Every 250 steps we’ll calculate validation loss. We’ll calculate it on text (tokens) that we’ve kept out of the training data. We’ll use twenty times the amount of tokens used in a single training step for validation (around 20 × half a million = 10 million tokens) so this will take time, but much less than twenty times as long as a training step because we don’t need to do backpropagation or parameter updating. And, as you can imagine, we’ll spread the work over all of the GPUs. As discussed in chapter 10, if training loss is going down but validation loss is not, we’ll know something is wrong.
Every 2000 steps we’ll compute the CORE metric. As you know from chapter 18, the full CORE metric requires testing the model on 91,000+ questions across 22 task types. We want to run CORE because it’s the only way we can be confident the model is getting smarter in the way we want, but we don’t want to spend the time/money to run the full evaluation. Instead, to approximate the full metric, we’ll limit the evaluation to a maximum of 500 questions per task. As with validation loss, we’ll spread the computation over all of the GPUs. Interestingly, unlike nearly everything else we do in this phase of training, for CORE evaluation we’ll hit the problem I described in 23 where it’s hard to perfectly balance parallel work. This will be one of the few times during training where some of our GPUs sit around waiting for other GPUs to finish their work. We’ll actually be able to see a “blip” of lower utilization every 2000 steps.
We’ll also do something fun every 2000 steps—a form of sanity check. We’ll feed in the following seven prompts and ask the model to generate completions of up to 10 tokens.
- The capital of France is
- The chemical symbol of gold is
- If yesterday was Friday, then tomorrow will be
- The opposite of hot is
- The planets of the solar system are:
- My favorite color is
- If 5*x + 3 = 13, then x is
The idea is to provide a tangible sense for the model getting smarter (or not). Of course we need to be careful about reading too much into a handful of completions, though it’s usually a good idea to look at specific examples in addition to aggregate scores like the CORE metric.

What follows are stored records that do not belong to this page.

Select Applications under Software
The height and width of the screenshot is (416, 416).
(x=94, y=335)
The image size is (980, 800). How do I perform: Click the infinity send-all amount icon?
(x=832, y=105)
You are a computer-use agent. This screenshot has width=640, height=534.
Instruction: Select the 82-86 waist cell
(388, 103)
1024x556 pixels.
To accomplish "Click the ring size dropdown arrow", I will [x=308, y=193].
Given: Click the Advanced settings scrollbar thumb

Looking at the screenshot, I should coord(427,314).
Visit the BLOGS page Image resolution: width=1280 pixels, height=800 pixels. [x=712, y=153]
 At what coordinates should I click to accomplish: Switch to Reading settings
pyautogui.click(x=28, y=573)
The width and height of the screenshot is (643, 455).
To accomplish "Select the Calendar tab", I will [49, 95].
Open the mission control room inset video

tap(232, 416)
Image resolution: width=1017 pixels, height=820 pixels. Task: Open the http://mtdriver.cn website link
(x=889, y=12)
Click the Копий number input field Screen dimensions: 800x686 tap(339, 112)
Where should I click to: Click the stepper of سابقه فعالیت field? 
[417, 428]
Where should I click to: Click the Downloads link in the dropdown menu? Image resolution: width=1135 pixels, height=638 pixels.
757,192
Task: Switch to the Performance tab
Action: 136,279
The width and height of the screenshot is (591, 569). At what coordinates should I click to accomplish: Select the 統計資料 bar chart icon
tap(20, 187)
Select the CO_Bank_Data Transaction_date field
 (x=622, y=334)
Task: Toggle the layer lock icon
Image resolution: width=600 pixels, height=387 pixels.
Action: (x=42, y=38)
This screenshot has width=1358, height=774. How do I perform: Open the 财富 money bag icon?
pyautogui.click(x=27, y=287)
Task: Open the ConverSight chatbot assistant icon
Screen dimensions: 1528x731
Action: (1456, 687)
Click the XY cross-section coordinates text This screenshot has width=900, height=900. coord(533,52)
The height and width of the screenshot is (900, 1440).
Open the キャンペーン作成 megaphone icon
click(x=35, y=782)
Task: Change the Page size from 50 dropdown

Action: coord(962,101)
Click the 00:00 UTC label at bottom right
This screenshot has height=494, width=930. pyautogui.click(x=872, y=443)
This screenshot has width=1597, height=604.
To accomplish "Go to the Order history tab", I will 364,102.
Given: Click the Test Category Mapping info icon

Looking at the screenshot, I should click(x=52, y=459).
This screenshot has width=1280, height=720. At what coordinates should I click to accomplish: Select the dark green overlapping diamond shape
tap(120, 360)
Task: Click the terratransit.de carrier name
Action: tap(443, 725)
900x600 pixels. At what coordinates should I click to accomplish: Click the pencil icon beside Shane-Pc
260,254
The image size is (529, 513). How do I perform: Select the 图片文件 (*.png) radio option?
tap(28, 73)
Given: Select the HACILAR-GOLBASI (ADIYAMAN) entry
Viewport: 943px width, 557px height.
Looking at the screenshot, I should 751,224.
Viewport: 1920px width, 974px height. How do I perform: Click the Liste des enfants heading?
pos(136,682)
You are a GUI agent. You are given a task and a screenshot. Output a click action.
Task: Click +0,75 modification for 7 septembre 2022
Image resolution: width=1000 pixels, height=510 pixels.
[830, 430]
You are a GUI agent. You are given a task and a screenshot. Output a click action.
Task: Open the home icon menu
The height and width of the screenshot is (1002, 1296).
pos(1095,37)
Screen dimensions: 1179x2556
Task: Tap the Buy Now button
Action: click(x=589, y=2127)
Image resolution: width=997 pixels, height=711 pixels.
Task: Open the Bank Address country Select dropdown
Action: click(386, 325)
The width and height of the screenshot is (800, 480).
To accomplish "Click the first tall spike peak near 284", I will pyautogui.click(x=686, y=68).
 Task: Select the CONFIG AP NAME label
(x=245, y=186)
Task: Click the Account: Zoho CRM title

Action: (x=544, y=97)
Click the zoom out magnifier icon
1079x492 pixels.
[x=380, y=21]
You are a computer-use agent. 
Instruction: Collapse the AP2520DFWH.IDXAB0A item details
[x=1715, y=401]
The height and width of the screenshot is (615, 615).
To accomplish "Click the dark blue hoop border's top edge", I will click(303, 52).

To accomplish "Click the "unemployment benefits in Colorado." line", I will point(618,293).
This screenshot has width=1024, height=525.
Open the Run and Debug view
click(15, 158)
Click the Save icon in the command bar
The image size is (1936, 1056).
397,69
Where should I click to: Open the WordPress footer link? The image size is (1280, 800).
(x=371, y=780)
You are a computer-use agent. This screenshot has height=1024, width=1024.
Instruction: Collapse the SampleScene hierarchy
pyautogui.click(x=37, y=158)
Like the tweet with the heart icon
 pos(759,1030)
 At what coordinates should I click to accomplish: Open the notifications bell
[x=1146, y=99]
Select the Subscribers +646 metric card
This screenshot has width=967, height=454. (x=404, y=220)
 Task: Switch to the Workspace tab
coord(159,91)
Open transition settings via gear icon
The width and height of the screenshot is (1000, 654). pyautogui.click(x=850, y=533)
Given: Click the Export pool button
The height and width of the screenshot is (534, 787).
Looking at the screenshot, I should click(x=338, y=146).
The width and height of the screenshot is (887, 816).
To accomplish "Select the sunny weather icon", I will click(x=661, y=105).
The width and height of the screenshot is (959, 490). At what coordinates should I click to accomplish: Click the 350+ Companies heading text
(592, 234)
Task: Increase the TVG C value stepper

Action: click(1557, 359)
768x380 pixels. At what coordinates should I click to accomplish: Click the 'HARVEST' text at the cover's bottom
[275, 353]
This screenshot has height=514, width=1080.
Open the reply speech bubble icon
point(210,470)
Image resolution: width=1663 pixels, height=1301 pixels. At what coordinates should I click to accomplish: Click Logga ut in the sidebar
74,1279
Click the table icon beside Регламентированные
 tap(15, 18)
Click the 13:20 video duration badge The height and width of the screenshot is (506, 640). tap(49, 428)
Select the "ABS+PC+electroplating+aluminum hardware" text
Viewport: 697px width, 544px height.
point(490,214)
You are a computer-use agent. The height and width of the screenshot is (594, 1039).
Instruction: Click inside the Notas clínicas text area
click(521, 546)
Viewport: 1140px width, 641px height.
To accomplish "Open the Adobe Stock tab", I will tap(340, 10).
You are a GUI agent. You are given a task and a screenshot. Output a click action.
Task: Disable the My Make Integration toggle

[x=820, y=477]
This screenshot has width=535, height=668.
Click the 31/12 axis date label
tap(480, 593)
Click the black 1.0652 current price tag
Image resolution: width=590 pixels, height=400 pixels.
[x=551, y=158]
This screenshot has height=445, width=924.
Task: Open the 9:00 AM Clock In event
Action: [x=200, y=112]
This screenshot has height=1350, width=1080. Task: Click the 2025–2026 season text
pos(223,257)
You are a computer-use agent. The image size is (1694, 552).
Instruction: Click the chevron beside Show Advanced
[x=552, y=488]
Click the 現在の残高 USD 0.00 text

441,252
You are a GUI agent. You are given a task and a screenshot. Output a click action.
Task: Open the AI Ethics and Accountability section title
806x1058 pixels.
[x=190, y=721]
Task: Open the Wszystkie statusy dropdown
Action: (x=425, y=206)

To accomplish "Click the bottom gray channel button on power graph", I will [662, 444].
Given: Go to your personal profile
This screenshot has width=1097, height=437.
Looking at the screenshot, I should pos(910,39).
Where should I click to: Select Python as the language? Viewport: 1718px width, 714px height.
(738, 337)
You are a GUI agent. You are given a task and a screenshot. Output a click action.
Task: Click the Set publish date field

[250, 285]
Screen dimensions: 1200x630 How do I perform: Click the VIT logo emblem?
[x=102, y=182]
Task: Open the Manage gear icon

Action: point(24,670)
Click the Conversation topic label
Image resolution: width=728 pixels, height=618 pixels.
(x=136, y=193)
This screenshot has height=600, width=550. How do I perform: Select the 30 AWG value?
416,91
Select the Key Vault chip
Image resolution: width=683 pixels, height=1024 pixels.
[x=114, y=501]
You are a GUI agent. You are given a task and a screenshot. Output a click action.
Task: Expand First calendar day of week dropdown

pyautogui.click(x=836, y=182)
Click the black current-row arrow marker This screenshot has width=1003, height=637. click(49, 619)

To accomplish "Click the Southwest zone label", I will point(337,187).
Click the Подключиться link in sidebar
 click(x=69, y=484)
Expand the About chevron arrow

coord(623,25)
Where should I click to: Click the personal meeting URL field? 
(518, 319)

Earlier, for practice, even before I trained the 20-layer model, I trained a much smaller 12-layer model on 72 million tokens (well under our desired ratio of 20 training tokens per parameter). Here were the completions early in the training and at the end of the training:
You immediately get the sense that the model is doing something, after all, these aren’t random words. You can tell that the model really likes the word “important.” You can also spot a tiny bit of improvement from early in training to the end. The completions were much better when I trained my 20-layer model and I expect they will also be much better with our 32-layer model.
Finally, we’ll monitor GPU metrics like utilization, memory use, and temperature as well as the typical computer CPU and memory metrics you see when you bring up the activity monitor on your own laptop.
And now, finally, I’m kicking off the training.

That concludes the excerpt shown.